How nice of the Times to give one of our corporate overlords a chance to let us know he’s doing the right thing!
Chase is the largest bank in the United States, and in 2015 it made $23.9 billion in after-tax income. You may have gotten the (intended) impression from Dimon’s op-ed that Chase has 18,000 employees; in fact, it has 241,000. That means for each one of its employees, the company is making $99,000 in profit. By comparison, the prospect of a $1.85-an-hour raise for 7 percent of them over three years is rather small potatoes.
Dimon himself made $27 million in compensation in 2015. Right now, the lowest-paid full-time Chase employee makes 0.08 percent as much as the CEO; for those who get the pay raise, after it goes through, it’ll be 0.09 percent—assuming that Dimon doesn’t get a pay raise of his own in the next three years. So not much of a blow against income inequality—a problem that is in large part driven by the financial industry’s soaring profits.

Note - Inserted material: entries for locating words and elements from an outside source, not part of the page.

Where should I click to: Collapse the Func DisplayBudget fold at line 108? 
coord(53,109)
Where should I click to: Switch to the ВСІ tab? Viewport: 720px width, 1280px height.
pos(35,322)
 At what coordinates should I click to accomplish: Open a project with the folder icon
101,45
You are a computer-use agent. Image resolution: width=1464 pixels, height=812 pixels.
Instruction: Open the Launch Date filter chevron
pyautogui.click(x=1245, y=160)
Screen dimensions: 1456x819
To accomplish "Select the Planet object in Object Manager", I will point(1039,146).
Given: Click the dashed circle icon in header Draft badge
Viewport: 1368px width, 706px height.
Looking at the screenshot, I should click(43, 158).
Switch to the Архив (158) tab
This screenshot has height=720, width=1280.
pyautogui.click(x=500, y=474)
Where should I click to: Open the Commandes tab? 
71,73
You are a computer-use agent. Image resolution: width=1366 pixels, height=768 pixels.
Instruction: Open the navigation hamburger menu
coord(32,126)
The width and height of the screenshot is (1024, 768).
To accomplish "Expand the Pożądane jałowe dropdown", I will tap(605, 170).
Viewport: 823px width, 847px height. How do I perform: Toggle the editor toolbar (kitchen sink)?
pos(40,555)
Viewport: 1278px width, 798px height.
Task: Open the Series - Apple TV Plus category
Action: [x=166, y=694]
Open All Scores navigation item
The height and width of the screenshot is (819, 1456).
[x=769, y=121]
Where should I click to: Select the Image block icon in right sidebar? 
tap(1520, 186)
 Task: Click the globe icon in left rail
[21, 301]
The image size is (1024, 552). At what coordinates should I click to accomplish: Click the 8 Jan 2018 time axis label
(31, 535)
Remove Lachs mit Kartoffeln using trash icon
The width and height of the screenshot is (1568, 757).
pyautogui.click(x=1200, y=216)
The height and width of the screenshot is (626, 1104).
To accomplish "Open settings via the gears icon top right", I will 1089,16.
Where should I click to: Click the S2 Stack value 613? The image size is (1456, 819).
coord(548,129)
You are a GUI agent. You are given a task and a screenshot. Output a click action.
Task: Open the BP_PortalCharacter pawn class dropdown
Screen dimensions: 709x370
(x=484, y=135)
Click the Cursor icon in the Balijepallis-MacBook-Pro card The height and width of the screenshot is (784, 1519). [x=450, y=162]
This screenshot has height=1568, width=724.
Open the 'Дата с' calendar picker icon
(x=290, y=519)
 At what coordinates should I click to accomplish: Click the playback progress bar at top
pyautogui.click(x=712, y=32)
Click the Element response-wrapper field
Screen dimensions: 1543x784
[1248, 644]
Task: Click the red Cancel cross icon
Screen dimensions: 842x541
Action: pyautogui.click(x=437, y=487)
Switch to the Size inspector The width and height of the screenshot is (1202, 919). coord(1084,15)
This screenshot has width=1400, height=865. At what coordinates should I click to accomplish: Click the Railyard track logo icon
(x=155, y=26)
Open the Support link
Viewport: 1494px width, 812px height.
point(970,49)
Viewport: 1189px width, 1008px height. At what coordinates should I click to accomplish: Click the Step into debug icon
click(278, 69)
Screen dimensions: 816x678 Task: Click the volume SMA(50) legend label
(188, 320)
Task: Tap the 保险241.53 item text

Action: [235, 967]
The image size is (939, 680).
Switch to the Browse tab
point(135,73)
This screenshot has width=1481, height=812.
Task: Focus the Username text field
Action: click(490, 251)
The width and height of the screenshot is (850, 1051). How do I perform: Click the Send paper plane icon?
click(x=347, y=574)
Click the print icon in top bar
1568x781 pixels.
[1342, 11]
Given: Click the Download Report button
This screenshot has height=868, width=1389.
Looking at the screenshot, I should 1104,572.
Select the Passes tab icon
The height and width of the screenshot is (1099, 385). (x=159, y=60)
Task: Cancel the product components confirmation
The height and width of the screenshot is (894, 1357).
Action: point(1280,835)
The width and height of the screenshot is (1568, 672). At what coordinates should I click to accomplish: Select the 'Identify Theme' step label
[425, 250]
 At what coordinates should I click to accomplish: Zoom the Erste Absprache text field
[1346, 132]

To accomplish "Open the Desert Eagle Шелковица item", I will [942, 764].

That these meager advances were seen as significant news that deserved trumpeting on the New York Times op-ed page is reason enough for the Chase PR team to break out the champagne. But the real reason this is such a win for them is that these wage increases are largely involuntary.
Consider: In New York City, where Chase is based and more than 10 percent of its employees work, the minimum wage will be not $12 but $15 in 2019, and the rest of the state will soon follow. California, the state with almost a fifth of Chase branches, will have a $12 minimum wage in 2019, increasing to $15 by 2022. Many other states have already increased their minimum wages or are considering following suit; if the federal minimum wage is not increased by 2019, that would be the longest interval without an increase since a national wage floor was introduced in 1938.
So the raises Dimon is bragging about doling out will be legally mandated—if not everywhere in the US, at least in large areas where Chase operates. And thus one of the prime beneficiaries of income inequality is allowed by the New York Times to pose as its adversary.